Aphantasie wird meist auf den Sehsinn bezogen. Wie konkret und detailgetreu wir uns Dinge vor unserem inneren Auge vorstellen können, ist von Mensch zu Mensch unterschiedlich. Wie bei vielem im Leben handelt es sich vermutlich um ein Spektrum. Generell schwankt jedoch die Intensität, mit der man sich Empfindungen der verschiedenen Sinneswahrnehmungen einbilden kann. Kannst du denselben Satz von verschiedenen Leuten gesprochen in deinem Kopf abspielen? Von deiner Mutter, einer Freundin? Ein Song den du kennst in einem anderen Genre hören? Gerüche vorstellen, die Strukturen von Oberflächen spüren?

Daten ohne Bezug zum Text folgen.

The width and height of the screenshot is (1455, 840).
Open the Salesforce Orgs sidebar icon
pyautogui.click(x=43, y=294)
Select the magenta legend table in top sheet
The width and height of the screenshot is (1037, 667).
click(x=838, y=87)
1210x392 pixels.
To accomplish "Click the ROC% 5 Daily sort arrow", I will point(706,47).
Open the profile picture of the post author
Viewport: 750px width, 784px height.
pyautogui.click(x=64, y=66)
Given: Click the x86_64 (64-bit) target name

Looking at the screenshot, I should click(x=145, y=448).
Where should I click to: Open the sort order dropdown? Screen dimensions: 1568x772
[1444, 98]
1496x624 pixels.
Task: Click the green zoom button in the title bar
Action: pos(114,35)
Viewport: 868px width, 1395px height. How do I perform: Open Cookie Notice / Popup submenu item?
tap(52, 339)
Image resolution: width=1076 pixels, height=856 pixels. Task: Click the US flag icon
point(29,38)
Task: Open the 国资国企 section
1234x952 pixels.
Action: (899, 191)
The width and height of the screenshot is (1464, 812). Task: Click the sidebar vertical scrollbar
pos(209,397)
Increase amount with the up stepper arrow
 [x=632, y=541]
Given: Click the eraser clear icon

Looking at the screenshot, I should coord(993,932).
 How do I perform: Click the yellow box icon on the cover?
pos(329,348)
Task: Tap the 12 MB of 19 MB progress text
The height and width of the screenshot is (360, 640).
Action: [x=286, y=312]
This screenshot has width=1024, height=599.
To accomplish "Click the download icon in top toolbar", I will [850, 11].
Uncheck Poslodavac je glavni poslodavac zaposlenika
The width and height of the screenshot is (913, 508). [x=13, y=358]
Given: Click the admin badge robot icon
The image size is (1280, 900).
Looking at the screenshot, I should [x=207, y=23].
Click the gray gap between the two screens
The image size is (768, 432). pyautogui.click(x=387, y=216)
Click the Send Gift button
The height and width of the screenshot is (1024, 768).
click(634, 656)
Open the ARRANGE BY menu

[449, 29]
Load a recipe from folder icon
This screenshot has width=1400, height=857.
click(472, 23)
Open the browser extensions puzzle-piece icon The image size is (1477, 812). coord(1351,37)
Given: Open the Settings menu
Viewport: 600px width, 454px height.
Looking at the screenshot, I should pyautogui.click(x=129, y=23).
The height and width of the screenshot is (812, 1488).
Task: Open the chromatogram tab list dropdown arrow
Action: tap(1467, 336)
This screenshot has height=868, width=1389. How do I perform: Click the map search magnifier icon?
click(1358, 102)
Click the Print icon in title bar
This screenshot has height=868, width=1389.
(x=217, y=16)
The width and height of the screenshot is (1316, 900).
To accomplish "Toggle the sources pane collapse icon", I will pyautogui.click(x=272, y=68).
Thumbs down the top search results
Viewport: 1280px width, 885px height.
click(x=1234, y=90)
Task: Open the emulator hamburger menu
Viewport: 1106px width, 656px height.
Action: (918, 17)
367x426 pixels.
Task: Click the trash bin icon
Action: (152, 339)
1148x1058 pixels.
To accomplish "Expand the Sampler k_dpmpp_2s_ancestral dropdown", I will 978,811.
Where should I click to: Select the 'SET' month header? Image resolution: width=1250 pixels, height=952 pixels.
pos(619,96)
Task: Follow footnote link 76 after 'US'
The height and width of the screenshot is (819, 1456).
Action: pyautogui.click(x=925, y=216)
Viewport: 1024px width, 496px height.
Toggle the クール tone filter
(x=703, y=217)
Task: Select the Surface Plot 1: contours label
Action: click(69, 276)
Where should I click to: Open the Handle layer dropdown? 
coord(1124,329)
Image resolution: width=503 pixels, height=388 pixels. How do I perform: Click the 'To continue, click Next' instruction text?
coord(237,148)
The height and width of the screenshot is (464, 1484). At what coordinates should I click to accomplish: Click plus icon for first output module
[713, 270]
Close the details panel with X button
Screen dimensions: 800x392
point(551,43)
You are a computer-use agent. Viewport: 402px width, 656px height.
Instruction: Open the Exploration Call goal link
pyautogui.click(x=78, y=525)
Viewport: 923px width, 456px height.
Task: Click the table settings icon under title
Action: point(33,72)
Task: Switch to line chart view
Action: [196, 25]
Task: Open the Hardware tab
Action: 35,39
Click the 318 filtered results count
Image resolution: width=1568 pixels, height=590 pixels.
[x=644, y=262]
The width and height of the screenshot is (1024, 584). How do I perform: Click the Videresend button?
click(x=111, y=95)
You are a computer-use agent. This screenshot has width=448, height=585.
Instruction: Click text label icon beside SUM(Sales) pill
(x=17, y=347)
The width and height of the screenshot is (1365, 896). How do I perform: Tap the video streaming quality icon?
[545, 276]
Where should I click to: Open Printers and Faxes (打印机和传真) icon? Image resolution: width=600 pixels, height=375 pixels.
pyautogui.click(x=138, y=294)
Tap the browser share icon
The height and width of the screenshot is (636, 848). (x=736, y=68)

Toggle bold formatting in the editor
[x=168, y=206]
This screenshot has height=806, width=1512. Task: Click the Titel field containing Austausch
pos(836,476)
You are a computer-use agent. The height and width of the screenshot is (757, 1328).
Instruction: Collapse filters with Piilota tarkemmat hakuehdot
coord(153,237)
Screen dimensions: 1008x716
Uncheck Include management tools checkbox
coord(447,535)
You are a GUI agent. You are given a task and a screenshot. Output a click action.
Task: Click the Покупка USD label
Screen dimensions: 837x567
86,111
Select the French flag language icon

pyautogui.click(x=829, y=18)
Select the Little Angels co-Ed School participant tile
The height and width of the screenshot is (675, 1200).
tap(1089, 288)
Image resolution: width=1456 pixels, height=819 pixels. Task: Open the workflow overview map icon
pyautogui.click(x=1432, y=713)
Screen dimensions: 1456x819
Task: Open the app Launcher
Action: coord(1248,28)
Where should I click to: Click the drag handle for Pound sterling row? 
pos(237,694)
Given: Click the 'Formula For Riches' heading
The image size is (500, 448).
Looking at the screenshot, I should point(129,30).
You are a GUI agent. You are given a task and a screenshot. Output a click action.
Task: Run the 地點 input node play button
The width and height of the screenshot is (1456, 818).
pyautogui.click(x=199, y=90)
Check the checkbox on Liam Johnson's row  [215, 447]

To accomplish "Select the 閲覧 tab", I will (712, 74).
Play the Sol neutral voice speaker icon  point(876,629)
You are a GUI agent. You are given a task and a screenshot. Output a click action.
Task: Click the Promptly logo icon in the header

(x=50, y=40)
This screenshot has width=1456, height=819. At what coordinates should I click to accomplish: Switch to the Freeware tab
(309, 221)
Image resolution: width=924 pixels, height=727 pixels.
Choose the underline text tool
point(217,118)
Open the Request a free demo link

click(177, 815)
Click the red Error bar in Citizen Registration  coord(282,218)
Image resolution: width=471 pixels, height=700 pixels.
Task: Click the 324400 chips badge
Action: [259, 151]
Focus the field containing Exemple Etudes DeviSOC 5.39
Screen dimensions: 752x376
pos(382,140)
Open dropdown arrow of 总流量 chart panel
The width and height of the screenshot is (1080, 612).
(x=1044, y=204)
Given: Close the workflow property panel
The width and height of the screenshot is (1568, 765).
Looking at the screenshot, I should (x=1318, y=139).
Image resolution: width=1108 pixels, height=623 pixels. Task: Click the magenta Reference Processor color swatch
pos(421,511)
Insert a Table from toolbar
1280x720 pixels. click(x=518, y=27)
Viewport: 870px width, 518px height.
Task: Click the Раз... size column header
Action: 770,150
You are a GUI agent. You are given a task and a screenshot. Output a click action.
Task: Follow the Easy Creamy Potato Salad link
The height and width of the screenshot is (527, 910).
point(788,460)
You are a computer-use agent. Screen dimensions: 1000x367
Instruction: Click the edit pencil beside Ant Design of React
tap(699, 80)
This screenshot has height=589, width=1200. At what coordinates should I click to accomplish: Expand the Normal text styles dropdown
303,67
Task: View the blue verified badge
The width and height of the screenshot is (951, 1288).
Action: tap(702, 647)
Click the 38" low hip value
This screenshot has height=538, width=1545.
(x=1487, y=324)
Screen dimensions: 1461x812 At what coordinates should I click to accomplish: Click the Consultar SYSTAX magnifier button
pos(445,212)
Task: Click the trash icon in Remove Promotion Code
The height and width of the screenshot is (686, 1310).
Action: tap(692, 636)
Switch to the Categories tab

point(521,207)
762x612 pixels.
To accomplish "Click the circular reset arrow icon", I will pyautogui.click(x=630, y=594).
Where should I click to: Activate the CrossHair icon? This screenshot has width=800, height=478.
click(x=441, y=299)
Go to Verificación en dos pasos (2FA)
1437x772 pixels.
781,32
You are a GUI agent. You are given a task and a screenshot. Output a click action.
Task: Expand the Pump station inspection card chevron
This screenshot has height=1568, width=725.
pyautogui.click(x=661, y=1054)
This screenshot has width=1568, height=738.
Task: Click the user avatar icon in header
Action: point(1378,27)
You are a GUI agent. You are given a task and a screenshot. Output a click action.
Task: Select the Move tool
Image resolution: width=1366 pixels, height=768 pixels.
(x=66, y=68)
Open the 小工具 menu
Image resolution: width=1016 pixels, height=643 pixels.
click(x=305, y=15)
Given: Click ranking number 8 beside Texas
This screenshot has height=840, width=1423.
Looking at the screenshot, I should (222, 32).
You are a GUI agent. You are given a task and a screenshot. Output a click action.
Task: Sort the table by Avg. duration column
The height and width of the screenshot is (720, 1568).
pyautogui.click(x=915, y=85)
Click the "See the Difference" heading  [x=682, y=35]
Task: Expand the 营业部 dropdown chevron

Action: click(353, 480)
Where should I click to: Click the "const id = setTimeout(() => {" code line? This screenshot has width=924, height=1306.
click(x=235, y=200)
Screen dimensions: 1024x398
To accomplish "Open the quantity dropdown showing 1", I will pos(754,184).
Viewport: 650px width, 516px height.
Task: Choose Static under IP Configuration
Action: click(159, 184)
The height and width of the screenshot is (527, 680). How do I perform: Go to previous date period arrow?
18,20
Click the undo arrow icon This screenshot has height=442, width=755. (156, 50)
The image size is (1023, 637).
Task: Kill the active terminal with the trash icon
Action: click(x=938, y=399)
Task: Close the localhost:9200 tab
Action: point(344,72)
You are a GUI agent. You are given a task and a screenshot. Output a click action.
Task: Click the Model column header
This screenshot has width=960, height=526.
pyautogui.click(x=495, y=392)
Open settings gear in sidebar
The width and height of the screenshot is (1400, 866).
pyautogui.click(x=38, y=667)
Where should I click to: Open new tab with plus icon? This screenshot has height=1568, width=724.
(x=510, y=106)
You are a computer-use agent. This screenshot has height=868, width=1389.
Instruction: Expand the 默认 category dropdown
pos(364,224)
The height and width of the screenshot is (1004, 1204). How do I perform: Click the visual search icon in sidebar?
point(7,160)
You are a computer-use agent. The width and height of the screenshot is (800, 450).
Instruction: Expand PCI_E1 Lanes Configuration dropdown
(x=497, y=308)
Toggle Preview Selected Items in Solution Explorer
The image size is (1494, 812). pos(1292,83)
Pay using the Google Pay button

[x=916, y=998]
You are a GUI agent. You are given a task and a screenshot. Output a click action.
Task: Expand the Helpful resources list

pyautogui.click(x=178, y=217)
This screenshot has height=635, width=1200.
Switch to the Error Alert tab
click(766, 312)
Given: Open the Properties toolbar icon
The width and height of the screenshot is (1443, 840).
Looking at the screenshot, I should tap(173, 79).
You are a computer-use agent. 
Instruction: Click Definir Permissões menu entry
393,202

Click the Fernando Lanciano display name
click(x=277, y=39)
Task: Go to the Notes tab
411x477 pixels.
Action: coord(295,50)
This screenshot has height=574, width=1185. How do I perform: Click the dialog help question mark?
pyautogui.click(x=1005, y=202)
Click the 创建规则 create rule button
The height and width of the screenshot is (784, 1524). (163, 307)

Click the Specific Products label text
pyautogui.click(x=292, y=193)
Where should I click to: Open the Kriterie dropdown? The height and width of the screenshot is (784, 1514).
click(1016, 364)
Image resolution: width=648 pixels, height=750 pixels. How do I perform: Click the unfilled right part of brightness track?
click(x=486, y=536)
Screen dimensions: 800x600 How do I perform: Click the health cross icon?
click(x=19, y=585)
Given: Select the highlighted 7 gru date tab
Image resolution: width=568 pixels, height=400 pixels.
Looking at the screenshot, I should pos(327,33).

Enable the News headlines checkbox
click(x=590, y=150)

Doch was bestimmt die Aphantasie? Bezogen auf den Sehsinn vermuten Forschende, dass bei Aphantasisten die Verbindung zwischen zwei Gehirnregionen, die des Frontalkortex und des visuellen Kortex, gestört ist. Dies betrifft jedoch nur das bewusste Visualisieren, unbewusste Bilder, zum Beispiel in Träumen oder bei einer Hypnose, können trotzdem entstehen. Dieses Phänomen ist in den meisten Fällen angeboren. Oftmals bemerken Betroffene erst spät im Leben, dass sie anders denken. Manche bemerken es nie. Es gibt jedoch auch Fälle, in denen das Phänomen erst nach einem Unfall auftritt. Diese Menschen sind Ausnahmen, bieten jedoch am meisten Potential für die Forschung, da sie ein Leben mit und ohne Aphantasie kennen.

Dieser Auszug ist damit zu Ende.